→ Consegna
Restituisci alla lettera il passo del testo sui condomini e sull'invecchiamento della popolazione: comincia dalle parole "La stessa situazione" e fermati dopo le parole "a qualsiasi spesa.".

→ Testo
—————

La stessa situazione si ripete anche nel mio palazzo; il motore dell’ascensore da circa un mese emette un ronzio preoccupante, udibile distintamente dal piano di sotto, che, oltre a disturbare, è probabilmente segno di una forte perdita di corrente, magari anche pericolosa. A tutte le segnalazioni, la risposta dell’amministratore è stata che sì, lo faremo vedere, ma solo quando tra un mesetto arriverà la visita di manutenzione programmata, perché altrimenti il condominio dovrebbe pagare al tecnico cinquanta euro di chiamata, e dato che quasi tutti nel palazzo sono anziani pensionati si oppongono a qualsiasi spesa.

Dopo questi aneddoti, capisco meglio perché Torino è piena di palazzi sporchi e cadenti, i cui abitanti non fanno alcuna manutenzione a meno che non arrivi una ordinanza comunale contro il degrado (possibilmente con qualche incentivo economico). Purtroppo, però, non si tratta solo della manutenzione delle case.

Alle ultime elezioni, ero rimasto colpito dallo scoprire che oltre il 70% degli elettori torinesi ha più di 40 anni, ossia è già nella metà conclusiva della propria esistenza; quasi il 40% ne ha più di 60, e ha dunque una aspettativa di vita media di una quindicina d’anni. Fuori Torino, nelle campagne e nelle colline, è anche peggio: i giovani sono una rarità. Non è quindi un caso che tutta la politica italiana si concentri su pensioni, badanti e sanità; soprattutto, non è un caso che l’Italia sia gestita con le stesse logiche dei suoi condomini, cioè con una programmazione del bilancio statale mirata a spendere ora cifre insostenibili per l’assistenza ai vecchi, scaricando i conseguenti debiti sulle future generazioni, e a risparmiare nel frattempo su qualsiasi investimento di medio-lungo termine.

—————

→ Dati forniti

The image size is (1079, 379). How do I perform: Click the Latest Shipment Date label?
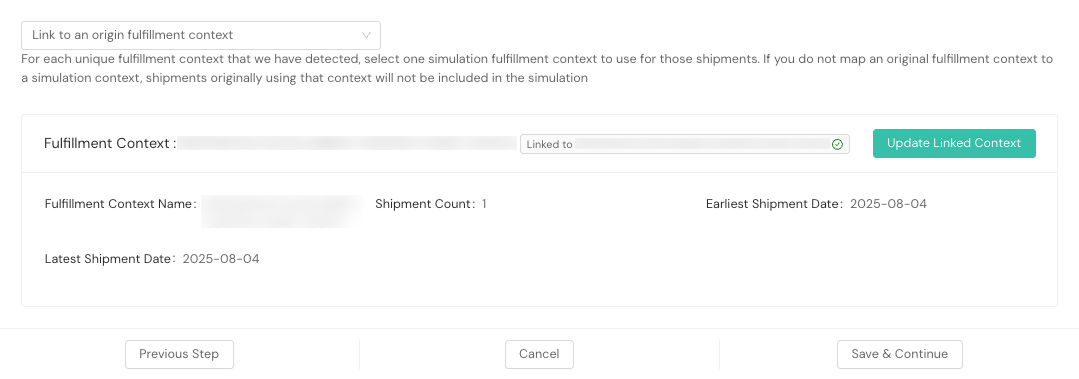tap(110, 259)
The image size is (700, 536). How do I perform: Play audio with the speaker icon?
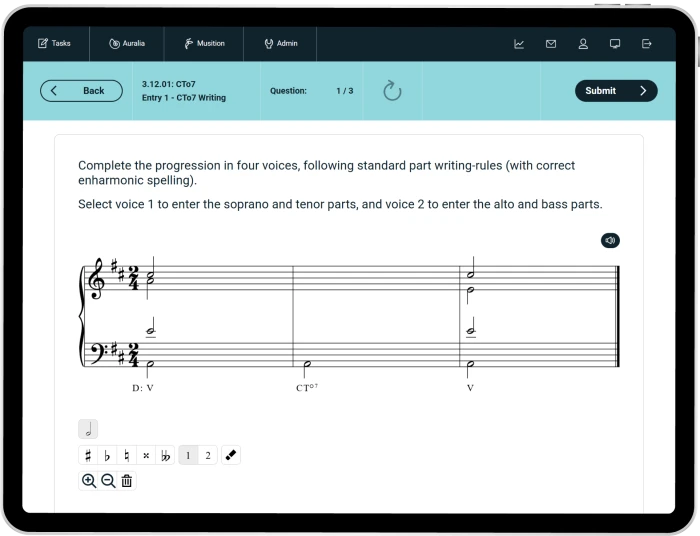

—————

→ Risposta
La stessa situazione si ripete anche nel mio palazzo; il motore dell’ascensore da circa un mese emette un ronzio preoccupante, udibile distintamente dal piano di sotto, che, oltre a disturbare, è probabilmente segno di una forte perdita di corrente, magari anche pericolosa. A tutte le segnalazioni, la risposta dell’amministratore è stata che sì, lo faremo vedere, ma solo quando tra un mesetto arriverà la visita di manutenzione programmata, perché altrimenti il condominio dovrebbe pagare al tecnico cinquanta euro di chiamata, e dato che quasi tutti nel palazzo sono anziani pensionati si oppongono a qualsiasi spesa.